Endovascular coiling

Finally, regarding thrombotic methods, hemorrhagic pseudocysts are formed when enzymes within pancreatic fluid erode arterial walls, and the most commonly affected artery is the splenic artery (30-50%), followed by gastroduodenal (17%), and pancreaticoduodenal arteries (11%) [16]. Angiographic embolization has a success rate ranging from 79 to 100% [17].

Coils are the most widely used tool for embolization. They act by introducing a mechanical obstruction that slows the speed at which blood flows through the vasculature. Additionally, they induce thrombosis via their thrombogenic fibers and by inciting inflammatory reactions. The main aim of coil embolization is the occlusion of the pseudoaneurysm. Pseudoaneurysms that occur within the visceral vasculature, including in the splenic, hepatic, and gastroduodenal arteries, require embolization through the sandwich technique. This technique is commonly used in vasculature with collateral circulation, and it has clinical success rates of >90%. With this technique, the occlusion is done distal; the efferent artery is done first, followed by the occlusion of the afferent, proximal artery.
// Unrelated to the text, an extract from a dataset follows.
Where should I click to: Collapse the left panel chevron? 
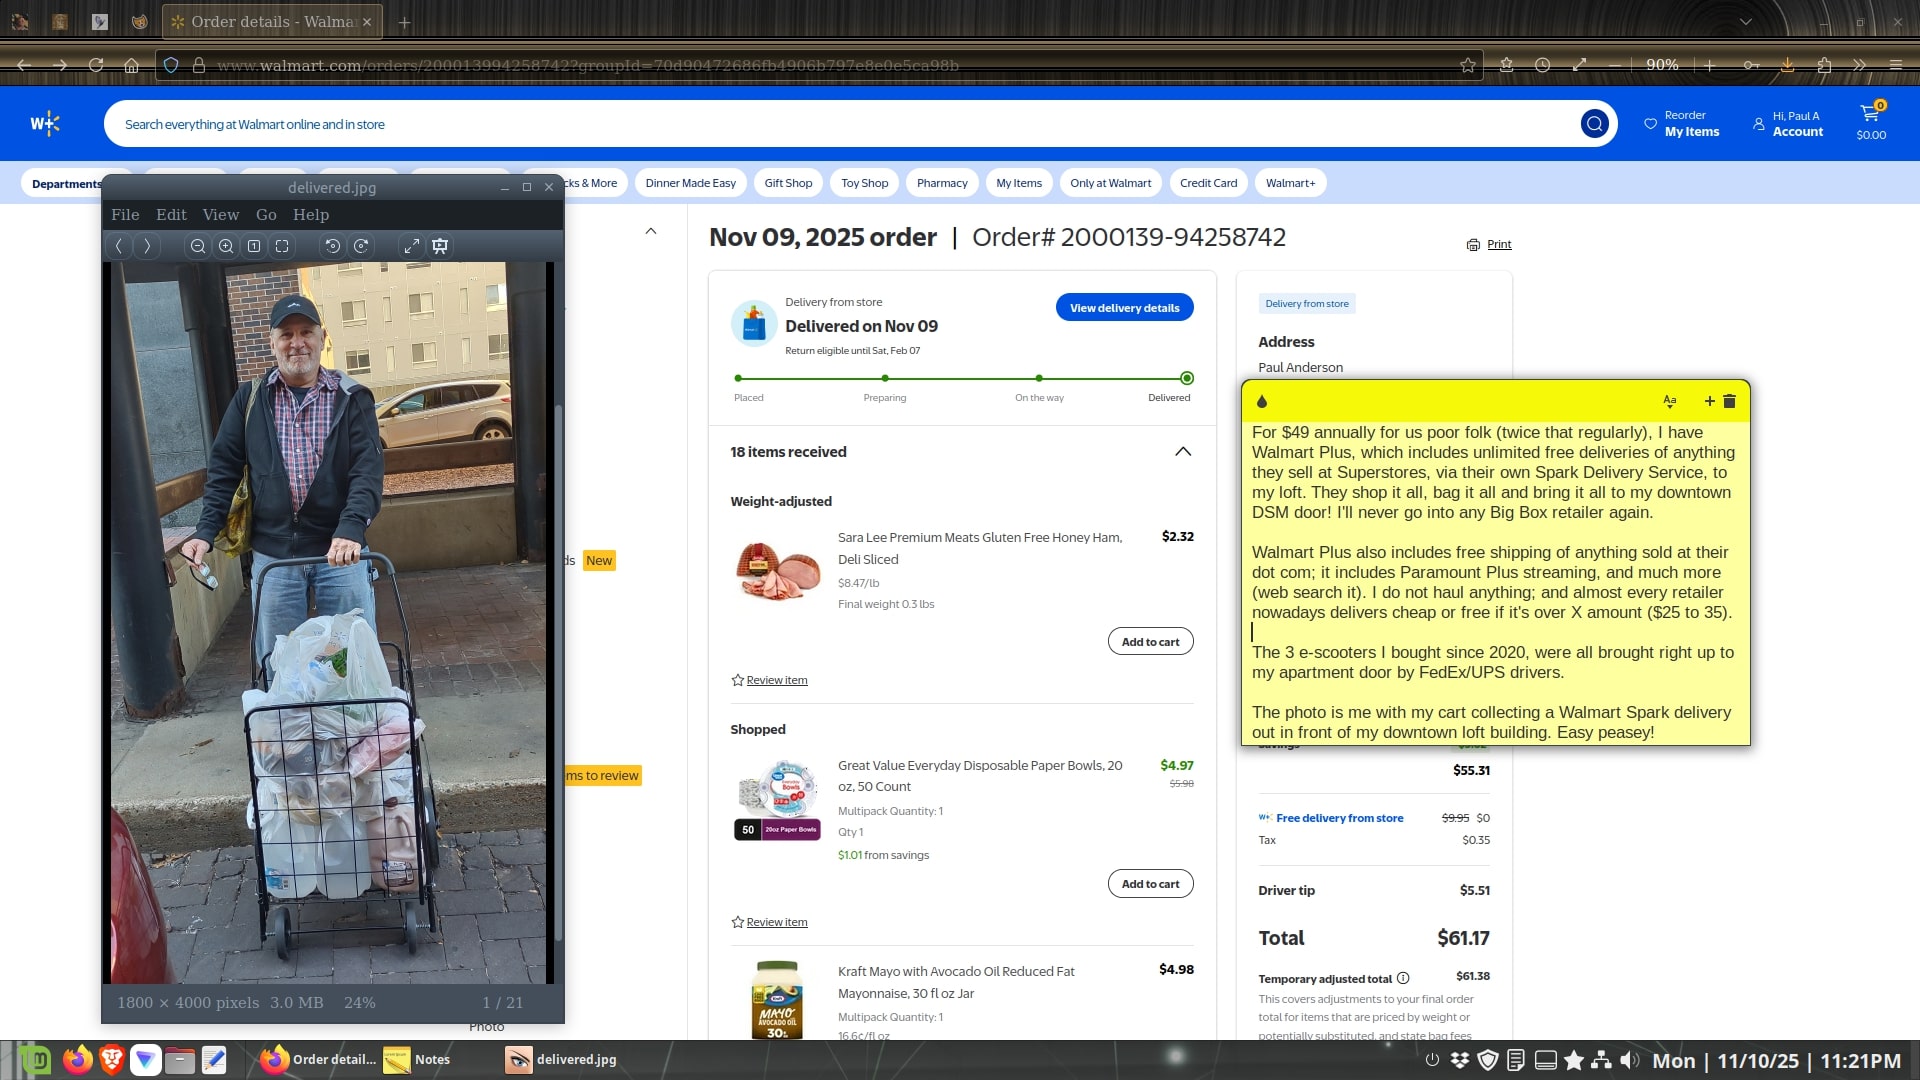(651, 231)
Embolization of only the afferent artery will lead to recurrence due to retrograde filling from the efferent collateral [18,19].
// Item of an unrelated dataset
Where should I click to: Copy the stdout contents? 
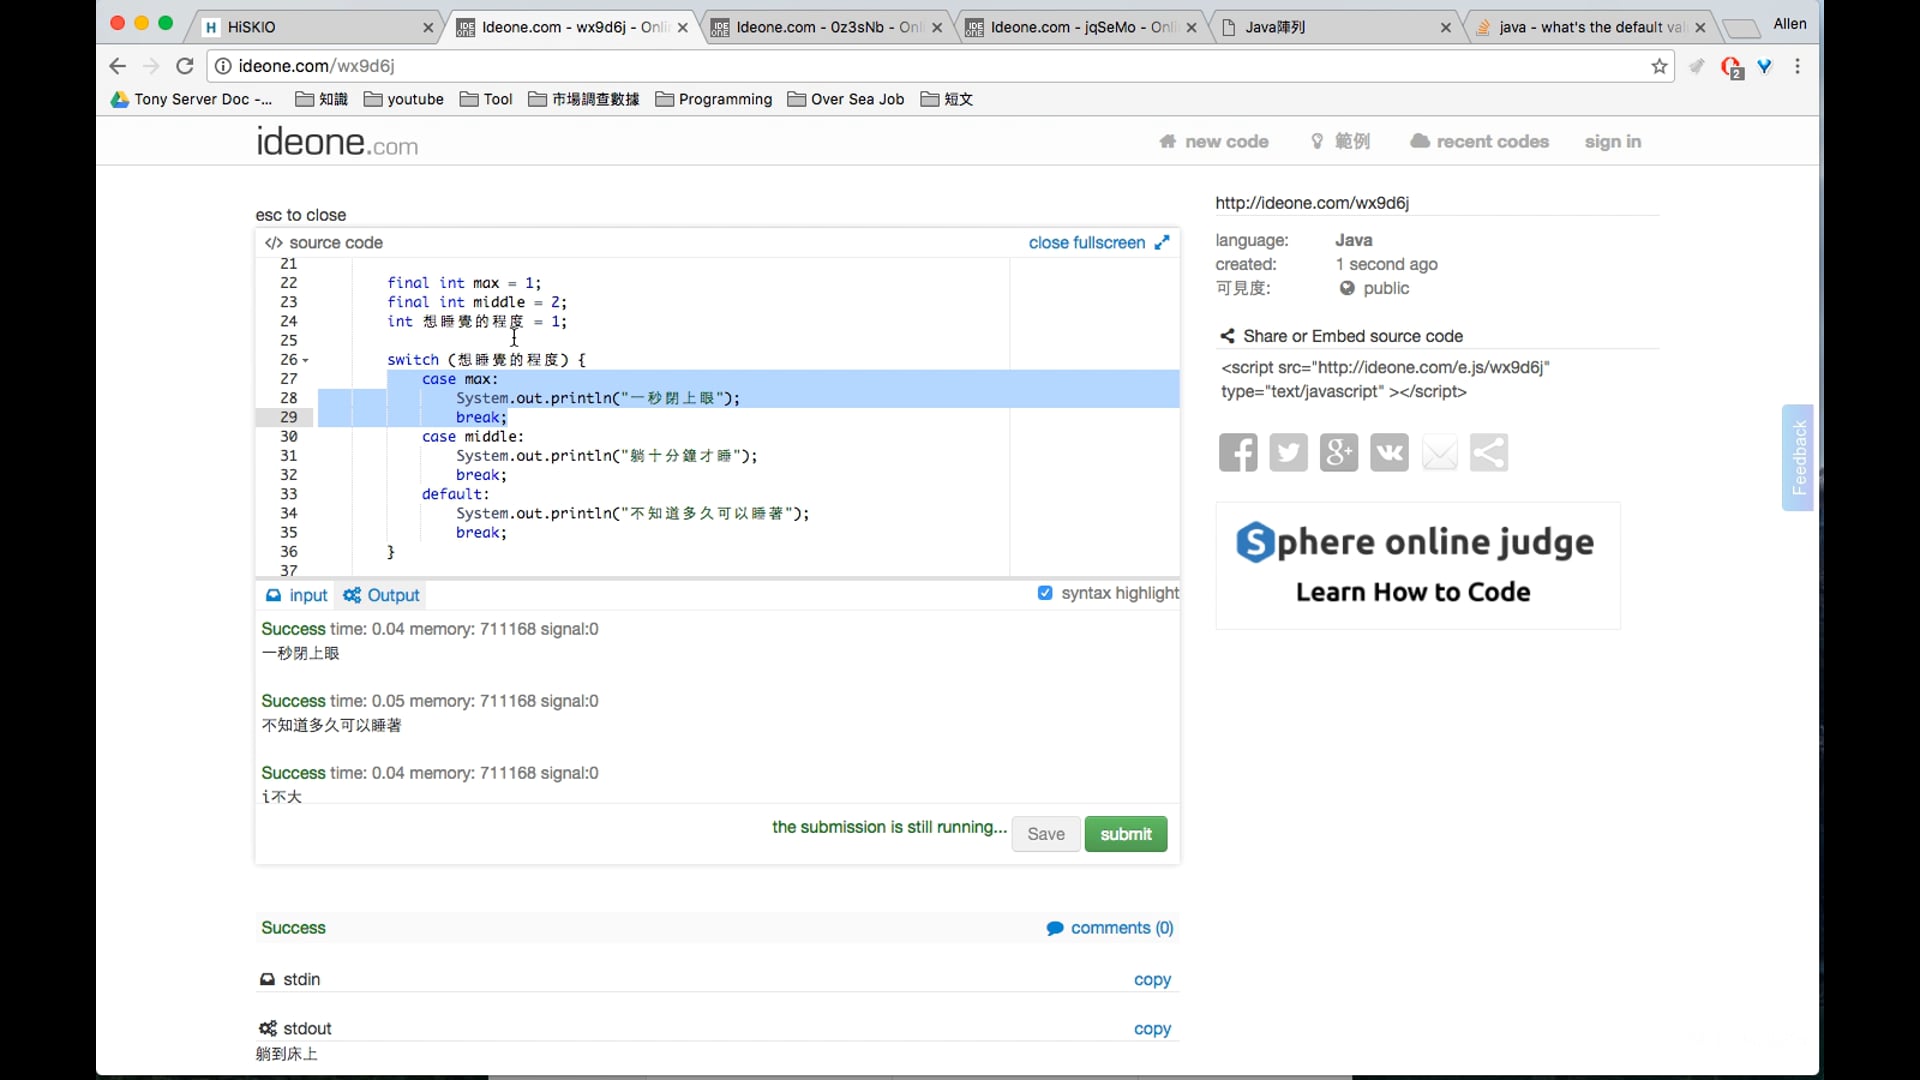(1152, 1029)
In one study involving 76 patients, three patients died, two from hemorrhagic shock and one from brain stem infarction secondary to coagulation system dysfunction in severe acute pancreatitis [17].
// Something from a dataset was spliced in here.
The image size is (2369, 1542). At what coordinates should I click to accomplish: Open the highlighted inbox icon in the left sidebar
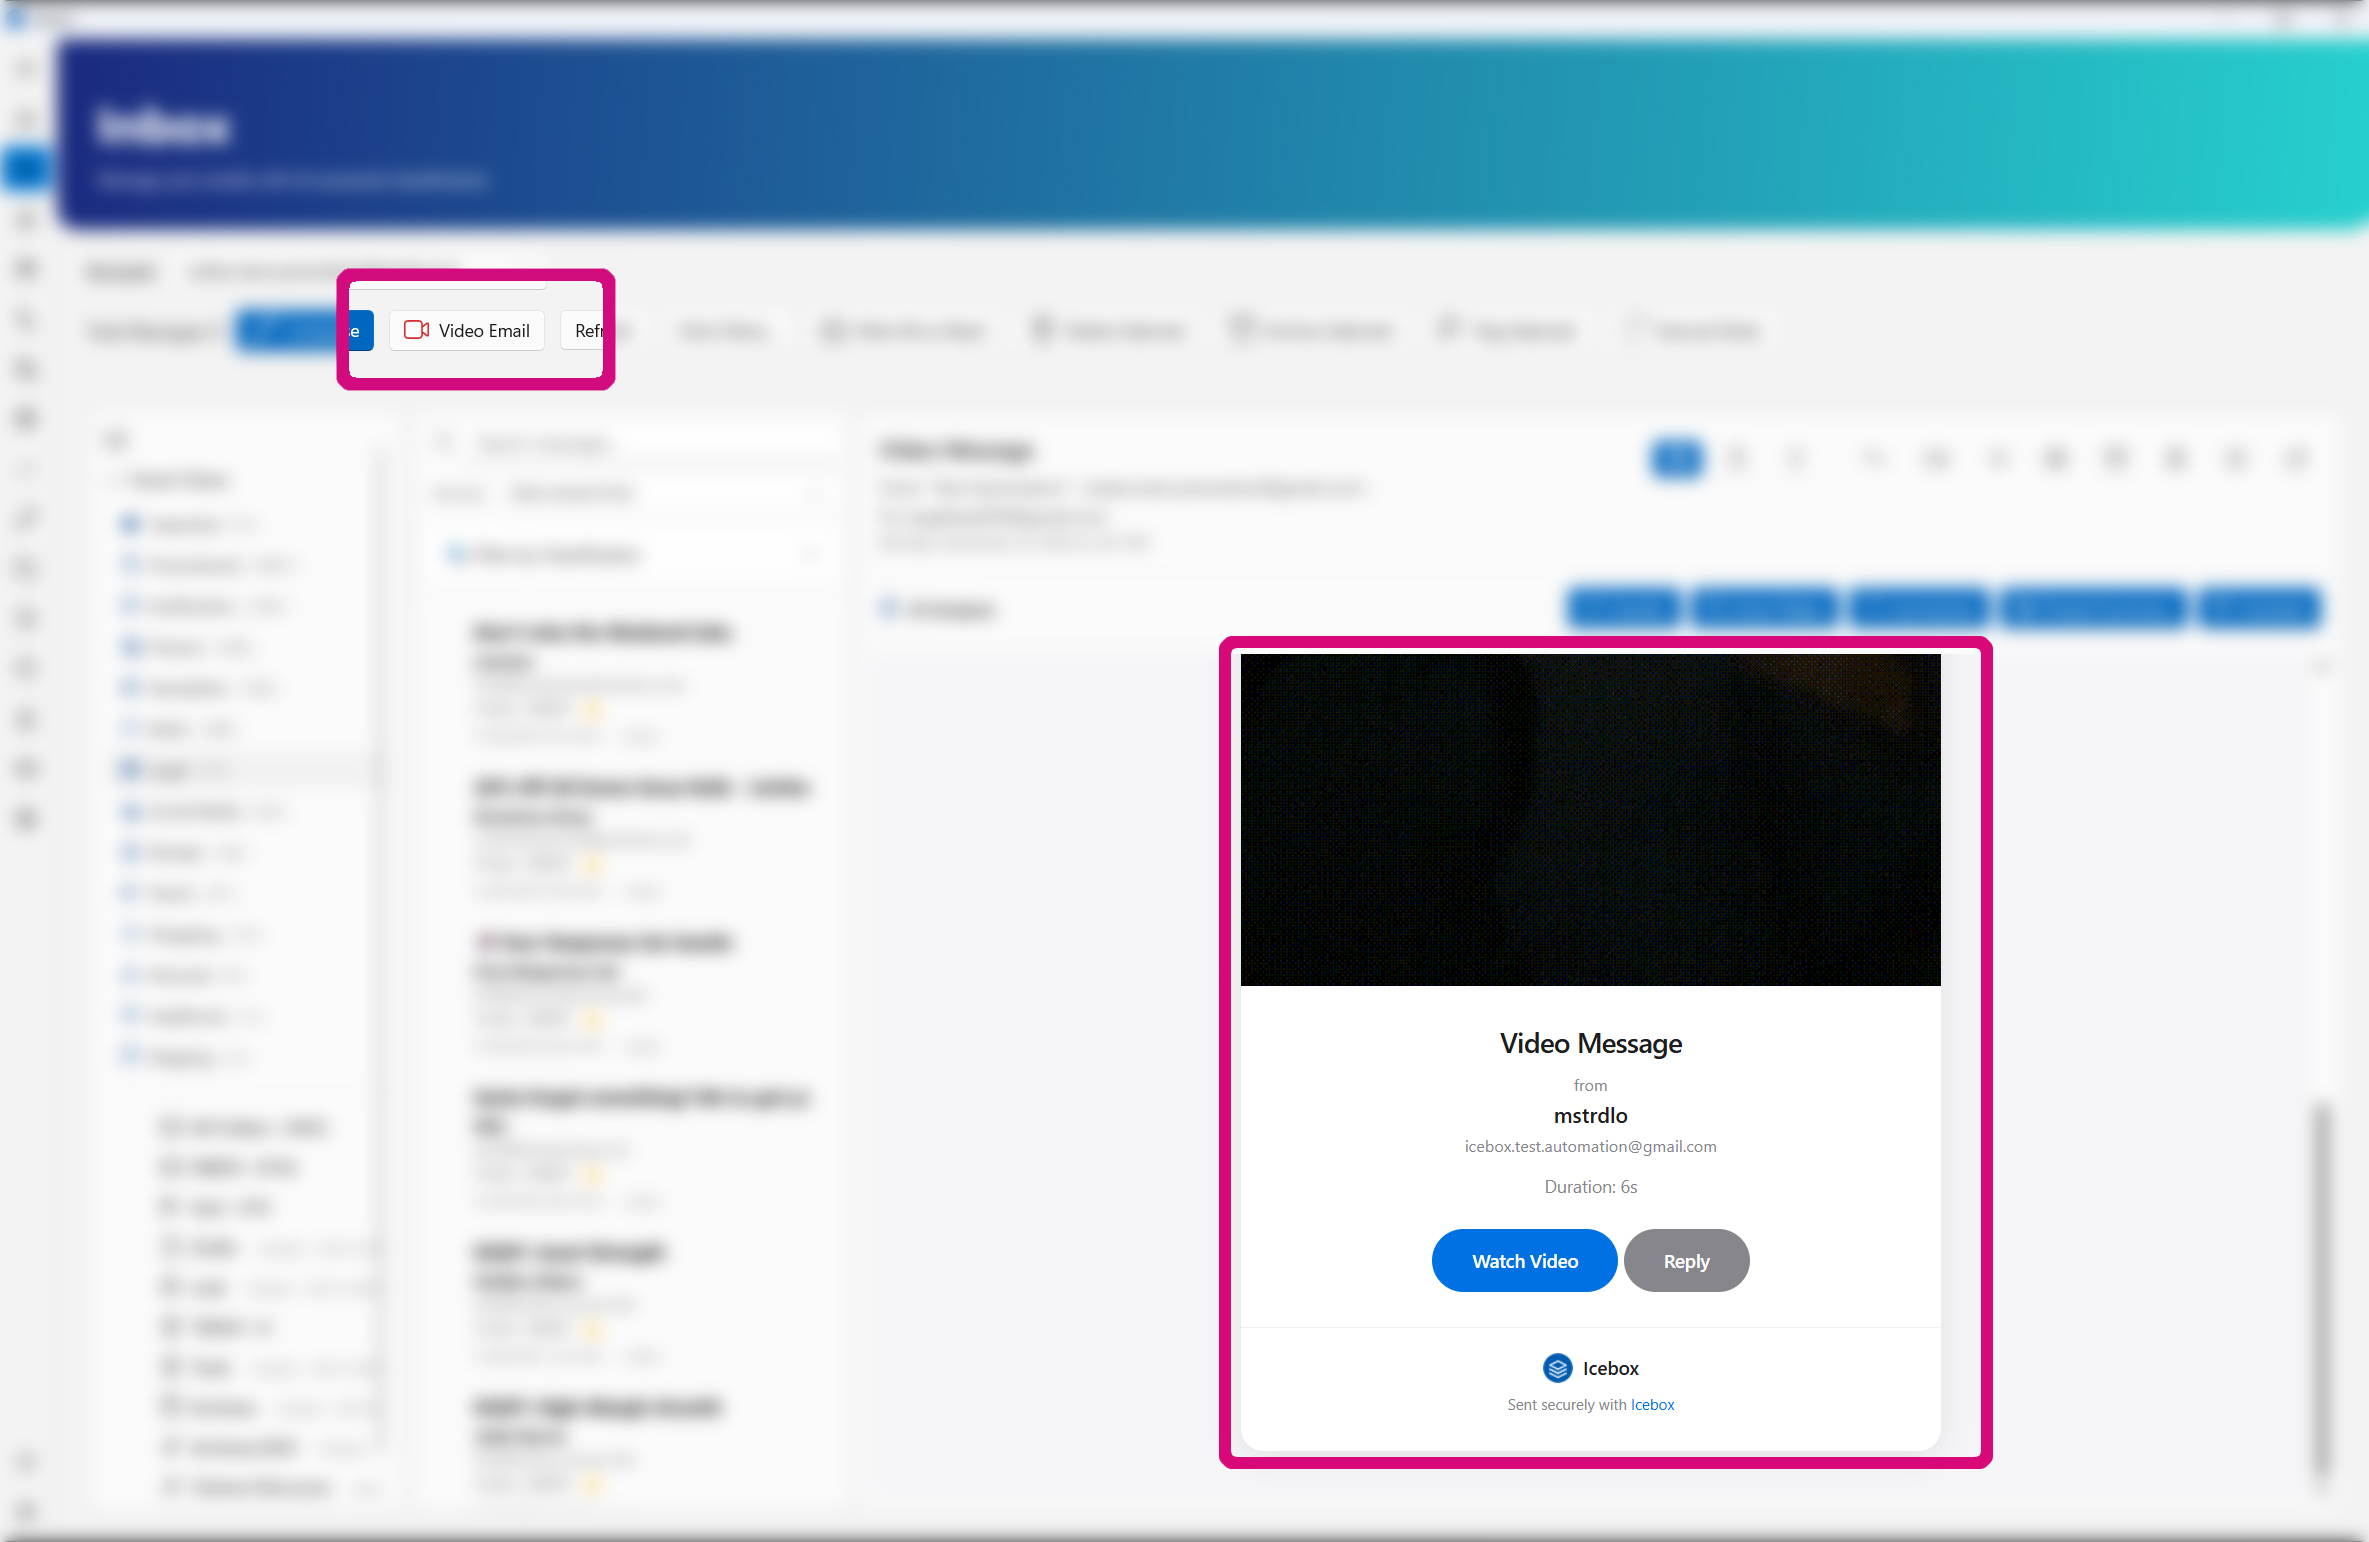26,168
Hemostasis using factor VII

The initiation of coagulation begins with the formation of rFVIIa and tissue factor complex released at the point of vessel wall injury where it imposes its prothrombotic effect by activating factors X and XI in the coagulation cascade. Factor VII acts exclusively at the site of endothelial damage, and this lack of systemic activation has proven highly useful to its implementation as a hemostatic agent. Currently, the agent bears no known link to disseminated intravascular coagulation or thromboembolic events. Promising data has been released regarding the use of rFVII in intra-abdominal bleeds. This therapy has shown the potential to arrest growth in hemorrhagic pseudocyst size, further preventing secondary complications related to mass effect and cyst rupture including hemoperitoneum, shock, and peritonitis. To address the concern of thromboembolic events, von Heyman et al. performed an analysis of eight publications that described placebo-controlled studies on rFVIIa therapy in connection with surgical interventions; they described a total of 285 patients receiving placebo and 555 patients who received rFVIIa as a prophylactic measure to reduce the risk of hemorrhage. Based on their findings, the mean estimated risk of thromboembolism was 5.97% for placebo compared with 6.42% for rFVIIa [20].

Conclusions

Giant hemorrhagic pancreatic pseudocysts have not been directly reviewed as there is limited literature, if any, on their occurrence. Ultimately, expectant management was successful in the treatment of our patient, suggesting that it is an option to consider in hemodynamically stable patients whose symptoms are not refractory to conservative treatment. However, after careful review, we do propose some therapeutic approaches to giant pancreatic pseudocysts and hemorrhagic pancreatic pseudocysts. Using pseudocyst recurrence rates and complication rates as measures of success in pseudocyst drainage techniques, laparoscopic CG has the lowest of both rates when compared to PD and endoscopic CG; this makes laparoscopic CG a successful approach and method to manage pseudocysts, especially those that have favorable proximity between the pseudocyst and gastric wall. It has also been associated with significantly lower mean inpatient length of stay and total costs. Regarding thrombotic methods, endovascular coiling has proven to be a highly successful and safe method to treat pancreatic hemorrhage. The existing studies describing factor VII treatment recognize its promise as a future adjunct to existing hemostatic treatment.